Berners-Lee's Inrupt releases first commercial offering, the privacy-preserving Enterprise Solid Server
ESS offers a route to 'inclusive capitalism', says CEO John Bruce
Inrupt, the company set up two years ago by Tim Berners-Lee and entrepreneur John Bruce to further the "redecentralisation" of the web, released its first commercial product today, an enterprise open source version of Solid Server, ESS.
Solid is a set of open protocols that allow individuals to control their own data, be that browsing habits, musical preferences, health records, driving licence or what have you - in their own personal online data store - or 'Pod' - to which granular access can be granted or denied to applications as and when the user sees fit. Pods can be stored on whatever infrastructure the user chooses, and are a way of decoupling the data from the applications that use it. This is in stark contrast to the way a company like Facebook operates, building profiles of users over which they have no control, little visibility and no way of transferring to another app.
Solid Server, which enables deployment and management of these Pods, has been developed as an open source project for a number of years, but Inrupt has bought in the some industry heavy-hitters, including security guru Bruce Schneier and privacy specialist Devi Ottenheimer, formerly of MongoDB, to build in security, compliance and other features required by large organisations that could, potentially, look to deploy millions of Pods. The company is offering services around that too, although mainly through third-parties.
Despite operating largely under the radar so far, and no doubt because of the star-power of TBL, Solid has already attracted $20 million in investment and the interest of the BBC, the NHS, Mastercard and perhaps most impressively so far the Government of Flanders in Belgium which plans to roll out Pods to all its citizens in which they can store official documentation such as driving licences and marriage certificates. However, cautions Bruce, ESS and other elements of Solid are still at a relatively early stage.
"Well, I wouldn't recommend my Mum use it just yet. At the moment it's for large organisations with specific use cases and enterprise and open source developers who want to build apps on it," he said.
However, Bruce insists that interest in Solid extends to the upper tiers of management in companies with an interest in "inclusive capitalism", where customers are more engaged in the personalisation of offers, for example. Other organisations see the advantages of outsourcing personal data management to the users themselves. These include including the NHS in Manchester which is looking at ways patients could proactively manage their own medical records.
Currently, there are three main use cases or advantages to be had from the Solid architecture, Bruce said. Firstly, organisations that maintain vast data lakes of customer information could benefit from offloading that burden to the consumer, at the same time fostering a more trusting relationship with them; which, secondly, could up new sources of data with consumers "trading the right to be forgotten for the right to be understood". In other words, people will be more willing to share personal information if there is a tangible advantage for them, he believes. The third use case is managing credentials, as in the Flanders project, and also Mastercard, which is experimenting with Pods to hold refugees' identity documents.

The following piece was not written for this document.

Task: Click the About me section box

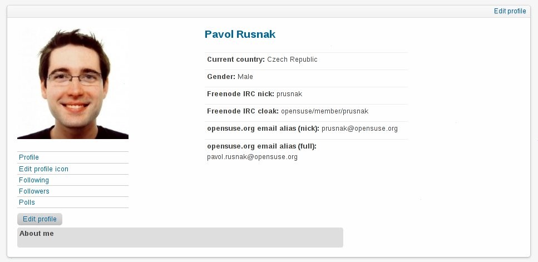Action: (x=180, y=238)
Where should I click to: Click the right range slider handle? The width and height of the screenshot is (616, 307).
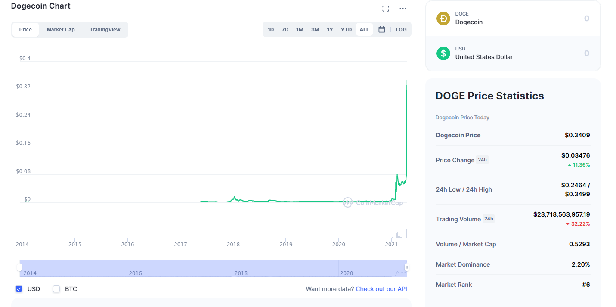click(407, 267)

Bruce hopes that by releasing a working - if slightly warts-and-all - version of ESS, progress will accelerate as new developers and users come on board.
"We've got to get going now. Notwithstanding the fact there are a couple of pieces of the puzzle still to be fleshed out, it's at the point now where a big organisation could evaluate it and know with confidence that what we're looking at here is real, rather than the prototype open source project that Tim originally had, and the more people who put their shoulder to this the faster we're going to get there."
On the technical side, asked about possible performance issues due to the latency inherent in storing data in lots of small decentralised stores rather than one big one, Bruce professed not to have a handle on all the details but said that CDN vendor Akamai is an investor with plans to use Pods as edge storage devices.
And what of Berners-Lee's vision of a redecentralised web?
"That's the goal that keeps us motivated," Bruce said. "But to get from here to there is all about adoption. What I chose to do [rather than have it grow organically] is go to massive organisations and say, consider this like you would any classic enterprise grade technology. Consider whether or not this technology can service your customers in new ways that conform or align with your business strategy. And I believe I'm going to get a lot of yeses to that."